## 任務目標 1
能否把清單中從含有「Open Personal setting」的那一行到含有「tap(180, 25)」的那一行逐字摘錄出來？首尾兩行都包括在內。

## 原文段落
>>

他好恨，恨自己的無能，恨自己的脆弱………

喊累了，哭倦了，心中所壓抑的都宣洩出來了，沉重疲倦的眼皮緩緩闔上，

慢慢睡去。


雷恩坐在颯翗爾窗外的樹枝上，看著這一切。

『………我該做些什麼？』

雷輕輕的躍下來，抓了抓頭朝屋內走去。


＊    ＊　＊

夜幕緩緩的降了下來，夜間的蟲兒們用他們最原始的歌聲，

譜出一首又一首的天籟蟲鳴協奏曲，皎白光熙的月，

也正一點點的爬上夜空。星群，閃爍。


「你的傷大致上都好得差不多了，這大概是最後一次換藥了。」

雷恩將翗爾頭上繃帶拆了下來，熟練地將藥塗上。

接下來一圈又一圈的把新繃帶繞上，動作俐落無比。

「你以後打算怎麼做？」

打個結，算是固定好了。

颯翗爾不發一語，面有難色的看著前方的地板。

雷恩輕嘆一口氣，現在問這個問題似乎太早了些。

拎起藥箱，正打算離開房間，手掌，〝趴〞一聲抓住了雷恩的手腕。

「我…」

「嗯？」雷恩放下手中的藥箱，重新坐回床沿。

「我想跟你說聲『謝謝』，你幫了我這麼多…真的不知道該怎麼報答你。」

「可是…我…我好怕…好害怕這一切又會被我給忘記…

把你給我的名字也忘記……我已經受夠了……」

颯翗爾情緒激動了起來，聲音有些顫抖。

他哽咽，吞了口口水，接著繼續說：「今天……我做了惡夢…

我夢見我把大家都給忘了…全部的人都憎恨我…

說我無情無義…接著就把我關到一個地牢……我拼命的求救…

但是沒有半個人理我……直到我被黑暗完全吞噬…

不是我願意去忘記的阿……！！我………」

颯翗爾突然被一陣溫暖給包圍，原本積在眼眶裡的恐懼、擔心、委屈，

全部傾瀉而出。

雷恩將翗爾埋進自己的胸膛中，輕輕的順著他的背。

「不要怕…我會在這裡的…我也不會讓你忘記我的…。」

雷恩柔柔的開口，低沉的嗓音，對翗爾來說卻是最好聽的搖籃曲。

『等你的傷痊癒後，我會帶你去，去把你遺失的記憶給找回來！』

雷恩在心底暗暗發誓。

＊     ＊　＊

「什麼？！你說找不到？！」

黑影大聲斥喝著，對手下辦事效力相當的不滿。

「是的…大王，不過他不可能活著的，受了這麼重的傷一定已經………」

「混球！！」

〝趴〞，桌子應聲斷成兩半。

「你們連個小孩都搞不定，要怎麼成大器？！還不快繼續找！！」

「是！！」

兩道黑影刷一下的就消失不見。

『……』

黑影看著手中的玻璃球，散發著藍灰色的微弱光芒。

----------


## 瀟湘

> 他喪失了過去的記憶，徹底的遺忘，就連自己原本叫什麼名字… 
> 
> 也都想不起來了。這件事讓他自己很痛苦，很無助。 
> 
> 「我…到底是誰！誰能告訴我！！」

<<

## 練習材料
>>

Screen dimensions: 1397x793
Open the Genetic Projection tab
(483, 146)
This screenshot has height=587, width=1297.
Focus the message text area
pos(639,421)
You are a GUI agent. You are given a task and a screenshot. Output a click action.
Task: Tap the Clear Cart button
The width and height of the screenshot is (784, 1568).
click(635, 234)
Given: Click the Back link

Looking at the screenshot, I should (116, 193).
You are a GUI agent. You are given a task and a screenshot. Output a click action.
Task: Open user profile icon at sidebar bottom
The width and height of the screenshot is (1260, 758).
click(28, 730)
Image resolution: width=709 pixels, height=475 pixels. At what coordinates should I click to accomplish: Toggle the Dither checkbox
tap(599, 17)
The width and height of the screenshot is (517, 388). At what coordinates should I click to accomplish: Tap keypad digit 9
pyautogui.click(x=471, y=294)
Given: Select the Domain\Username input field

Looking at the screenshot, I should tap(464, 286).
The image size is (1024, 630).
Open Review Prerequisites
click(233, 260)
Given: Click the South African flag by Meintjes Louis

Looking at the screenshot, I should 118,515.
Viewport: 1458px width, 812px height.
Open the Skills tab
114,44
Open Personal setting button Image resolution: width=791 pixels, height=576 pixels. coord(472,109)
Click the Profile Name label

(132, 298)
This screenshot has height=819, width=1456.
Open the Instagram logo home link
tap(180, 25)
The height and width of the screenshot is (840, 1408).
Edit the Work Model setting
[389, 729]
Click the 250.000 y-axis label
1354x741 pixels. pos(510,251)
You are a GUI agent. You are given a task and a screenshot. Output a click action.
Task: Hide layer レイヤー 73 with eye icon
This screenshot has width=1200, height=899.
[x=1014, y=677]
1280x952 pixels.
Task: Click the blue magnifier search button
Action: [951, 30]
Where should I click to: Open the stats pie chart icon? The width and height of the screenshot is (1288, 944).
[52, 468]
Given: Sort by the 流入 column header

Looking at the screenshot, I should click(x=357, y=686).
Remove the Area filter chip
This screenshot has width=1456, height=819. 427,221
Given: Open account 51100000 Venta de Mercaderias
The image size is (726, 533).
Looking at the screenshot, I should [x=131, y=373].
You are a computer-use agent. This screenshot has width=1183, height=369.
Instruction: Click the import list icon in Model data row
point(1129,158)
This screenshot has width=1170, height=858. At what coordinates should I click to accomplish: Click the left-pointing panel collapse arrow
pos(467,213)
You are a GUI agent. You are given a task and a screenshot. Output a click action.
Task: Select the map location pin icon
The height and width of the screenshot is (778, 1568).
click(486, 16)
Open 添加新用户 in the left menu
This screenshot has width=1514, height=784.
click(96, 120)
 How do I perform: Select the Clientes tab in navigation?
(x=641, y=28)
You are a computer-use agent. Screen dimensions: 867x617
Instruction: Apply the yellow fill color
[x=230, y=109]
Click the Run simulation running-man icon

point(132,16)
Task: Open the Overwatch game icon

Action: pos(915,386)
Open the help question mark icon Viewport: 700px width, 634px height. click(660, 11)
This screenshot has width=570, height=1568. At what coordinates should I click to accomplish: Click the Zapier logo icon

<<

## 任務目標 2
請把原文段落裡從「雷恩輕嘆一口氣，現在問這個問題似乎太早了些。」到「把你給我的名字也忘記……我已經受夠了……」」的文字一字不差地抄寫下來。

## 練習結果 1
Open Personal setting button Image resolution: width=791 pixels, height=576 pixels. coord(472,109)
Click the Profile Name label

(132, 298)
This screenshot has height=819, width=1456.
Open the Instagram logo home link
tap(180, 25)

## 練習結果 2
雷恩輕嘆一口氣，現在問這個問題似乎太早了些。

拎起藥箱，正打算離開房間，手掌，〝趴〞一聲抓住了雷恩的手腕。

「我…」

「嗯？」雷恩放下手中的藥箱，重新坐回床沿。

「我想跟你說聲『謝謝』，你幫了我這麼多…真的不知道該怎麼報答你。」

「可是…我…我好怕…好害怕這一切又會被我給忘記…

把你給我的名字也忘記……我已經受夠了……」